◆ Consigna 1 ◆
Indica si cada afirmación concuerda con el texto sobre Daniel y la pandemia, respondiendo sí o no y citando textualmente las palabras que lo deciden: (a) El mensaje de Inma llega un viernes por la mañana. (b) Daniel pasó casi un año sin hablar. (c) Al cantar, Daniel tararea en "u".
◆ Consigna 2 ◆
Prosigue el texto sobre Daniel y la pandemia a partir de su última oración.

Viernes temprano por la mañana. Un mensaje de whatsapp de Inma, la madre de Daniel, dice: “que tu hijo se levante por la mañana diciendo ¡colegio, colegio!, y que después del desayuno, y antes de irse al autobús, haga contigo la lista de la compra, repitiendo cada palabra, patatas, cebollas, verdura, carne …, después de prácticamente seis meses casi sin hablar, eso, eso no tiene precio …”.

No tiene precio, en efecto. No tiene precio ver de nuevo a Daniel en su salsa, dejando que emerja su lado gamberro, divertido, parlanchín. No tiene precio oírle cantar de nuevo, a su manera, con su tarareo en “u” acompañando las melodías de jazz, las variaciones de los temas de Bach, de Vivaldi … con esa cara de emoción y velocidad, que más que estar oyendo música clásica parece que está en un concierto de heavy metal. Yo me mondo, de verdad.
La pandemia está haciendo estragos a muchos niveles, en muchos ámbitos. Es lógico que los medios de comunicación, incluso nuestras conversaciones personales, se centren en todo aquello que resulta más evidente para la mayoría: la sanidad y las consecuencias económicas -sobre todo en aquellos sectores más afectados, como la hostelería o la cultura-. Pero, como muchos estaréis constatando en carne propia o próxima, hay muchas más afectaciones.
Yo tengo que insistir en la que conozco de cerca: cómo la situación está afectando a las personas con discapacidad y a sus entornos. Las semanas de confinamiento, los muchos meses de suspensión de terapias, de cierre de centros donde sociabilizar, la reducción de los estímulos sensoriales e intelectuales, termina pasando factura en nuestra gente con diversidad funcional, que necesita mucho más mantener bien activados los “interruptores” (es nuestra jerga) y las conexiones. Daniel ha estado bien, pero ahora, que ha recuperado una parte de su actividad, nos damos cuenta mucho mejor de lo que necesitaba esta vuelta a una cierta normalidad.

◆ Entradas del conjunto ◆
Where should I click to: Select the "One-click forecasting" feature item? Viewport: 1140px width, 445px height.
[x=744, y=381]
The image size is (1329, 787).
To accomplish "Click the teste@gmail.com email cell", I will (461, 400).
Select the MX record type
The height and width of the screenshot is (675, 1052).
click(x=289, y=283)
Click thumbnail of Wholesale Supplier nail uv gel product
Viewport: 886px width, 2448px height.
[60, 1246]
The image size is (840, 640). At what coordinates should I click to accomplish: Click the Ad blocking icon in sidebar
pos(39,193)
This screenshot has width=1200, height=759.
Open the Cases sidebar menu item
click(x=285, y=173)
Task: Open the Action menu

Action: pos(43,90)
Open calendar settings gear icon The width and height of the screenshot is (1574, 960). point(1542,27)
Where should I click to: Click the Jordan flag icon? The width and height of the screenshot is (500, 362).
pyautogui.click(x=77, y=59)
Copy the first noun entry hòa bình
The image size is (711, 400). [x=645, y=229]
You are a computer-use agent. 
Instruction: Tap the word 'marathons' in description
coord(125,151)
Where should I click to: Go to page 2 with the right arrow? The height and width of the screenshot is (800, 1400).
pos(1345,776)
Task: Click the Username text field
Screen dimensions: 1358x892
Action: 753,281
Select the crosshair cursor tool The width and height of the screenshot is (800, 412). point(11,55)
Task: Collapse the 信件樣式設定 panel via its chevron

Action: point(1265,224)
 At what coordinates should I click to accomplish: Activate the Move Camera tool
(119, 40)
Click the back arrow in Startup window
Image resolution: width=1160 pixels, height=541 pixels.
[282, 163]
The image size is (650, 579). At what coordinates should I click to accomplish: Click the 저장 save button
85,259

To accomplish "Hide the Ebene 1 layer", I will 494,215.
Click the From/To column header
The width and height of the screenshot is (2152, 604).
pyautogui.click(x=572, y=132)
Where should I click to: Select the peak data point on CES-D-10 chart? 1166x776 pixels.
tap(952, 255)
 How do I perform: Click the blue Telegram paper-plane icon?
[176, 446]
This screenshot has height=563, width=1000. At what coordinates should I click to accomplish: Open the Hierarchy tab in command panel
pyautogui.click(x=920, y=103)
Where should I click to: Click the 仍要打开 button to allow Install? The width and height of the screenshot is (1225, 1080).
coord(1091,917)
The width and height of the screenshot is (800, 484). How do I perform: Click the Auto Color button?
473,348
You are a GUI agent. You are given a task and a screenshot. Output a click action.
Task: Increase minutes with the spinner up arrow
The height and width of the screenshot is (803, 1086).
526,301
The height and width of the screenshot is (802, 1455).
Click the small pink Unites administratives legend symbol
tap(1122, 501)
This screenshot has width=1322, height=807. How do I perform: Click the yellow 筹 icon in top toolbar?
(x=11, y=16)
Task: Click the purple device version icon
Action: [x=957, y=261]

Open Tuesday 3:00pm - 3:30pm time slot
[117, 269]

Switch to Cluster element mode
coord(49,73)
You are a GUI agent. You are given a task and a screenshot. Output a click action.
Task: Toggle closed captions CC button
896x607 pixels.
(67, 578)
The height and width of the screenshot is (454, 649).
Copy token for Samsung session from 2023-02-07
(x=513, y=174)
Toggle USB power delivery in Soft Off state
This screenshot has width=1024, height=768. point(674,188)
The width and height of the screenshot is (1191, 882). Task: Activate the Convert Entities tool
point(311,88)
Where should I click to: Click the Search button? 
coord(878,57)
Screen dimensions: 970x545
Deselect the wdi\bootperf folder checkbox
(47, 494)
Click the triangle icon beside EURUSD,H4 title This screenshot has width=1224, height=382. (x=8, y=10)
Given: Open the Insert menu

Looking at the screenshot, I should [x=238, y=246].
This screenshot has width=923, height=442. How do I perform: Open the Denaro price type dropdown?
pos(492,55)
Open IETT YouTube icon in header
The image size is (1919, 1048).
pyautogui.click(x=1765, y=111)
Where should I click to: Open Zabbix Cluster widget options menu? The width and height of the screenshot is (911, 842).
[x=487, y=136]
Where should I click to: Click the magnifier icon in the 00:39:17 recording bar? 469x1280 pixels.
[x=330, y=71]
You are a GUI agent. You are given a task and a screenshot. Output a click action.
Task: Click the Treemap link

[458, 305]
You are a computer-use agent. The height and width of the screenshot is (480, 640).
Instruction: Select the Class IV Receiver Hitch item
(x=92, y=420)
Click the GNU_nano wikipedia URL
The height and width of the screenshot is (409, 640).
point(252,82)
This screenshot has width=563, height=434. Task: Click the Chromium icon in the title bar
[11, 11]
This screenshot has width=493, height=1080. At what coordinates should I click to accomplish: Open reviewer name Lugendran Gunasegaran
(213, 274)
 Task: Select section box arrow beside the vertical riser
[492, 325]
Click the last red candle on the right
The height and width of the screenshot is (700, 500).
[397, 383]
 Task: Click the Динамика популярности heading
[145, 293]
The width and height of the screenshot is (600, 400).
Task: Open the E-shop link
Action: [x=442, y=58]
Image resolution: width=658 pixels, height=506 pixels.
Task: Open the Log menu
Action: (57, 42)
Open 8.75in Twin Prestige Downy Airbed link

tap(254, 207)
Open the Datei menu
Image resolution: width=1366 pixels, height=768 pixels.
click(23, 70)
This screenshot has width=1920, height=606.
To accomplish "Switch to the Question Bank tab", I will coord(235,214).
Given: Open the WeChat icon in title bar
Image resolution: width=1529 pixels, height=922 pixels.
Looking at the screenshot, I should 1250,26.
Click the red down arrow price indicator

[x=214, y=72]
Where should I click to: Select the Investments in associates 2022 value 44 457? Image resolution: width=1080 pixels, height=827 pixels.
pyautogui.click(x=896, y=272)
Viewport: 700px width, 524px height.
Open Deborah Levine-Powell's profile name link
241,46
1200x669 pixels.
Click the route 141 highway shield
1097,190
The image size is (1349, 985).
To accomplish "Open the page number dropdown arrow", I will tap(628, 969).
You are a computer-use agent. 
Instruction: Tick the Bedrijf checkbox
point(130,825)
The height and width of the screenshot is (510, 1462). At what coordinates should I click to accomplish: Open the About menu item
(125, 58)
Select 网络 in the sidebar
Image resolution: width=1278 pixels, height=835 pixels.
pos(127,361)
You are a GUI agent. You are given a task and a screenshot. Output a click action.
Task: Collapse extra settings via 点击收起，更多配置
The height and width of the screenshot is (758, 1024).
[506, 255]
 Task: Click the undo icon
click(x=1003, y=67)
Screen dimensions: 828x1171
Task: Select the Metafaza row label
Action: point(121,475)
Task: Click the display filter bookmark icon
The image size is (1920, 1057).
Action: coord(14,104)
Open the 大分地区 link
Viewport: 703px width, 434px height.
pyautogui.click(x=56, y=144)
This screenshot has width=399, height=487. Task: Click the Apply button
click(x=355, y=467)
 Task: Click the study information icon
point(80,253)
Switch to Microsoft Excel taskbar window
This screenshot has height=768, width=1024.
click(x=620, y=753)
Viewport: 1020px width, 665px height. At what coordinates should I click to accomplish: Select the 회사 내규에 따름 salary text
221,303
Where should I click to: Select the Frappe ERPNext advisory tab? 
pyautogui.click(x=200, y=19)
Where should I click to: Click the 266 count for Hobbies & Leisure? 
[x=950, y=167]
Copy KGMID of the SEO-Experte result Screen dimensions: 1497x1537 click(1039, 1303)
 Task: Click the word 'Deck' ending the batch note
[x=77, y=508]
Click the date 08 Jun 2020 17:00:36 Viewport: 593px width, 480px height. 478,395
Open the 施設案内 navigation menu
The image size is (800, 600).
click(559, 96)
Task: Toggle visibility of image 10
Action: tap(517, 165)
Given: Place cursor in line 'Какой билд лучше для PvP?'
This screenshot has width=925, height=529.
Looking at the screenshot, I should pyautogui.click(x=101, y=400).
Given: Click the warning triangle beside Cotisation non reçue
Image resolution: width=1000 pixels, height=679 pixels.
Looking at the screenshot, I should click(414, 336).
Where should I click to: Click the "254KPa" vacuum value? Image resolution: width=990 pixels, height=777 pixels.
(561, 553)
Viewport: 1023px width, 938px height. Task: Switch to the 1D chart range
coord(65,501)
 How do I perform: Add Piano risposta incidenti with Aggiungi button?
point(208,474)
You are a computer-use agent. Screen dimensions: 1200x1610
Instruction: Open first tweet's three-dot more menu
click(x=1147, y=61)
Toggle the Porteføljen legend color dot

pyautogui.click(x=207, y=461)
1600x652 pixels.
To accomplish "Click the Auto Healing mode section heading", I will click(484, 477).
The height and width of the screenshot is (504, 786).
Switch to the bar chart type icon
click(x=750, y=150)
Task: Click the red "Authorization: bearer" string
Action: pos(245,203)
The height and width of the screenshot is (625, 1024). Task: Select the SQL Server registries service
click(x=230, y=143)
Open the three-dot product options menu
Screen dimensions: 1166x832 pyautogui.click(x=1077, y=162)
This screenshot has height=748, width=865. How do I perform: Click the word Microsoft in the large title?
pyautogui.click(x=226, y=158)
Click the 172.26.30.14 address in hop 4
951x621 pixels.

◆ Respuesta 1 ◆
(a) Sí: "Viernes temprano por la mañana."
(b) No: "después de prácticamente seis meses casi sin hablar".
(c) Sí: "con su tarareo en “u” acompañando las melodías de jazz".

◆ Respuesta 2 ◆
El que no puede volver todavía, dada la inestabilidad de esta normalidad y puesto que Daniel sólo va unas horas por la mañana al centro, es su padre, que tuvo que pedir una excedencia por cuidado de su hijo dependiente, ya que el centro de día no ha podido abrir hasta hace un par de semanas. Esta afección económica de las familias con personas dependientes es uno de esos temas que se sufren en silencio en medio de la pandemia. Para las familias en la que alguno de sus miembros ha tenido que reducir su jornada o directamente solicitar excedencia -es decir reducir los ingresos del hogar- para atender a una persona dependiente (de la edad que sea), como es el caso del padre de Daniel, no hay ningún tipo de plan de rescate ni ayudas, salvo en alguna comunidad autónoma (como el País Vasco, si no estoy equivocada). Solo se contempla, y gracias, el derecho a poder dejar de percibir su sueldo, enteramente o en parte, para cuidar de los suyos, o, si hay problema con la empresa para pactar los términos del acuerdo, el derecho a acudir a los tribunales. Pero quizás de esto debamos hablar con más calma, porque en medio de la pandemia, los más silenciados y frágiles, lo son aún más, no sólo por las instituciones, también por sus propios conciudadanos.
De todas formas, no vamos a rendirnos, y mientras podamos, seguiremos riendo con Daniel y tarareando a Bach.